Task statement -> Give every line of the records below as a numbered list, leaving out blank lines.

## BEGIN Material for this exercise

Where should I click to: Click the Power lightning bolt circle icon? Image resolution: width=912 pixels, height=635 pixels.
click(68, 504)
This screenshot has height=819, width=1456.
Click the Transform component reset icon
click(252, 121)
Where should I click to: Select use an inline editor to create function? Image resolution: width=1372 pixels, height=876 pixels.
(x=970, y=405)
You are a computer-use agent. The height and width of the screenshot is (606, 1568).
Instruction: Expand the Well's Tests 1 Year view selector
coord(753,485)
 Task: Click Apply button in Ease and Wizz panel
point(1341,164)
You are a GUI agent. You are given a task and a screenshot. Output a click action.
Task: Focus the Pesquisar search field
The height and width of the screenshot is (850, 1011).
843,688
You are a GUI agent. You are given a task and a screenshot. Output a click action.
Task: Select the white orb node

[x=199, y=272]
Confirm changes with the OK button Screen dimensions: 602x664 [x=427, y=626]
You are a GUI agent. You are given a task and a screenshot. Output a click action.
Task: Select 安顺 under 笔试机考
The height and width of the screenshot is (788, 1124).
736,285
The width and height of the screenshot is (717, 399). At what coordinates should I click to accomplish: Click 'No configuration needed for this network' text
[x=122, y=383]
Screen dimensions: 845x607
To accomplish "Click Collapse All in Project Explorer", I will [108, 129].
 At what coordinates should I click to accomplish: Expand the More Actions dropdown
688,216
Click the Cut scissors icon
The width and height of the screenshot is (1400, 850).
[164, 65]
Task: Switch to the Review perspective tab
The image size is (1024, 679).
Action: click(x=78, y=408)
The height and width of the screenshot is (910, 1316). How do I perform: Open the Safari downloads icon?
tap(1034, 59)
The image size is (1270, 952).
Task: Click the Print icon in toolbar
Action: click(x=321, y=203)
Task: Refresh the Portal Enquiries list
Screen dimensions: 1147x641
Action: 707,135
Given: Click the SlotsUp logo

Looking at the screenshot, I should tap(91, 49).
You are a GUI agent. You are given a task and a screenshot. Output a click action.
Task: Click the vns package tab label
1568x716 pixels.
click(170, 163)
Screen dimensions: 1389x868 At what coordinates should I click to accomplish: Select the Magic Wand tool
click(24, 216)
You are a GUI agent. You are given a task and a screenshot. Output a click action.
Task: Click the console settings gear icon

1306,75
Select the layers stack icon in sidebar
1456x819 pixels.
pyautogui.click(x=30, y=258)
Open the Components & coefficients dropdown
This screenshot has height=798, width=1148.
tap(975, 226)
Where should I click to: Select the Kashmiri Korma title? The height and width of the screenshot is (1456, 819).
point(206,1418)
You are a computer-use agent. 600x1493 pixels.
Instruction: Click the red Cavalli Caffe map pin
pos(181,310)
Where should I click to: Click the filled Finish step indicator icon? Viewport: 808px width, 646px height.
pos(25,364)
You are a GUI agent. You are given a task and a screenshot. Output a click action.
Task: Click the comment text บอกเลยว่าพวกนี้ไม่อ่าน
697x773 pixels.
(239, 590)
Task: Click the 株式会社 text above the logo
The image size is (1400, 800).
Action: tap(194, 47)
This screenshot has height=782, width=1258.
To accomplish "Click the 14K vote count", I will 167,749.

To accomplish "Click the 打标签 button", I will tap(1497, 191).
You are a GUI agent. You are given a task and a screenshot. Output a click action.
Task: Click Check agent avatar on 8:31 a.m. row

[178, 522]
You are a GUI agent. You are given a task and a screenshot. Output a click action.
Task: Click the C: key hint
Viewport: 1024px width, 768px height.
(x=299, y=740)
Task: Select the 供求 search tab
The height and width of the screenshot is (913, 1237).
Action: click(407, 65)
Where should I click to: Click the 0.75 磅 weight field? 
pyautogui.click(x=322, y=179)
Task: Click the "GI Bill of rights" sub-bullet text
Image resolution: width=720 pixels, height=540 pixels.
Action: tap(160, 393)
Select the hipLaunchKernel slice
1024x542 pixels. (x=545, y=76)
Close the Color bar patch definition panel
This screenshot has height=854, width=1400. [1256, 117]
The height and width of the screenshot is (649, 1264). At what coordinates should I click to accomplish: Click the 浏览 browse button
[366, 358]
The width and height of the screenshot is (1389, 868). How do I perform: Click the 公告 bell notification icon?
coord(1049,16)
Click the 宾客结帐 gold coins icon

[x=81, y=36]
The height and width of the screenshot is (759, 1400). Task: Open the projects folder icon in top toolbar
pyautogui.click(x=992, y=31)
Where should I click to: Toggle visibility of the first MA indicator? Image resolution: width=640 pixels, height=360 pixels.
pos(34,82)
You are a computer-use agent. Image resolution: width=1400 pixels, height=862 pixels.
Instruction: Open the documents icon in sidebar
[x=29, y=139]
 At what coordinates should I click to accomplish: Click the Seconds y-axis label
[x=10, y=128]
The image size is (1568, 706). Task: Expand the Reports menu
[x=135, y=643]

## END Material for this exercise

Solution below ->
1. Where should I click to: Click the Power lightning bolt circle icon? Image resolution: width=912 pixels, height=635 pixels.
2. click(68, 504)
3. This screenshot has height=819, width=1456.
4. Click the Transform component reset icon
5. click(252, 121)
6. Where should I click to: Select use an inline editor to create function? Image resolution: width=1372 pixels, height=876 pixels.
7. (x=970, y=405)
8. You are a computer-use agent. The height and width of the screenshot is (606, 1568).
9. Instruction: Expand the Well's Tests 1 Year view selector
10. coord(753,485)
11.  Task: Click Apply button in Ease and Wizz panel
12. point(1341,164)
13. You are a GUI agent. You are given a task and a screenshot. Output a click action.
14. Task: Focus the Pesquisar search field
15. The height and width of the screenshot is (850, 1011).
16. 843,688
17. You are a GUI agent. You are given a task and a screenshot. Output a click action.
18. Task: Select the white orb node
19. [x=199, y=272]
20. Confirm changes with the OK button Screen dimensions: 602x664 [x=427, y=626]
21. You are a GUI agent. You are given a task and a screenshot. Output a click action.
22. Task: Select 安顺 under 笔试机考
23. The height and width of the screenshot is (788, 1124).
24. 736,285
25. The width and height of the screenshot is (717, 399). At what coordinates should I click to accomplish: Click 'No configuration needed for this network' text
26. [x=122, y=383]
27. Screen dimensions: 845x607
28. To accomplish "Click Collapse All in Project Explorer", I will [108, 129].
29.  At what coordinates should I click to accomplish: Expand the More Actions dropdown
30. 688,216
31. Click the Cut scissors icon
32. The width and height of the screenshot is (1400, 850).
33. [164, 65]
34. Task: Switch to the Review perspective tab
35. The image size is (1024, 679).
36. Action: click(x=78, y=408)
37. The height and width of the screenshot is (910, 1316). How do I perform: Open the Safari downloads icon?
38. tap(1034, 59)
39. The image size is (1270, 952).
40. Task: Click the Print icon in toolbar
41. Action: click(x=321, y=203)
42. Task: Refresh the Portal Enquiries list
43. Screen dimensions: 1147x641
44. Action: 707,135
45. Given: Click the SlotsUp logo
46. Looking at the screenshot, I should tap(91, 49).
47. You are a GUI agent. You are given a task and a screenshot. Output a click action.
48. Task: Click the vns package tab label
49. 1568x716 pixels.
50. click(170, 163)
51. Screen dimensions: 1389x868 At what coordinates should I click to accomplish: Select the Magic Wand tool
52. click(24, 216)
53. You are a GUI agent. You are given a task and a screenshot. Output a click action.
54. Task: Click the console settings gear icon
55. 1306,75
56. Select the layers stack icon in sidebar
57. 1456x819 pixels.
58. pyautogui.click(x=30, y=258)
59. Open the Components & coefficients dropdown
60. This screenshot has height=798, width=1148.
61. tap(975, 226)
62. Where should I click to: Select the Kashmiri Korma title? The height and width of the screenshot is (1456, 819).
63. point(206,1418)
64. You are a computer-use agent. 600x1493 pixels.
65. Instruction: Click the red Cavalli Caffe map pin
66. pos(181,310)
67. Where should I click to: Click the filled Finish step indicator icon? Viewport: 808px width, 646px height.
68. pos(25,364)
69. You are a GUI agent. You are given a task and a screenshot. Output a click action.
70. Task: Click the comment text บอกเลยว่าพวกนี้ไม่อ่าน
71. 697x773 pixels.
72. (239, 590)
73. Task: Click the 株式会社 text above the logo
74. The image size is (1400, 800).
75. Action: tap(194, 47)
76. This screenshot has height=782, width=1258.
77. To accomplish "Click the 14K vote count", I will 167,749.
78. To accomplish "Click the 打标签 button", I will tap(1497, 191).
79. You are a GUI agent. You are given a task and a screenshot. Output a click action.
80. Task: Click Check agent avatar on 8:31 a.m. row
81. [178, 522]
82. You are a GUI agent. You are given a task and a screenshot. Output a click action.
83. Task: Click the C: key hint
84. Viewport: 1024px width, 768px height.
85. (x=299, y=740)
86. Task: Select the 供求 search tab
87. The height and width of the screenshot is (913, 1237).
88. Action: click(407, 65)
89. Where should I click to: Click the 0.75 磅 weight field? 
90. pyautogui.click(x=322, y=179)
91. Task: Click the "GI Bill of rights" sub-bullet text
92. Image resolution: width=720 pixels, height=540 pixels.
93. Action: tap(160, 393)
94. Select the hipLaunchKernel slice
95. 1024x542 pixels. (x=545, y=76)
96. Close the Color bar patch definition panel
97. This screenshot has height=854, width=1400. [1256, 117]
98. The height and width of the screenshot is (649, 1264). At what coordinates should I click to accomplish: Click the 浏览 browse button
99. [366, 358]
100. The width and height of the screenshot is (1389, 868). How do I perform: Click the 公告 bell notification icon?
101. coord(1049,16)
102. Click the 宾客结帐 gold coins icon
103. [x=81, y=36]
104. The height and width of the screenshot is (759, 1400). Task: Open the projects folder icon in top toolbar
105. pyautogui.click(x=992, y=31)
106. Where should I click to: Toggle visibility of the first MA indicator? Image resolution: width=640 pixels, height=360 pixels.
107. pos(34,82)
108. You are a computer-use agent. Image resolution: width=1400 pixels, height=862 pixels.
109. Instruction: Open the documents icon in sidebar
110. [x=29, y=139]
111.  At what coordinates should I click to accomplish: Click the Seconds y-axis label
112. [x=10, y=128]
113. The image size is (1568, 706). Task: Expand the Reports menu
114. [x=135, y=643]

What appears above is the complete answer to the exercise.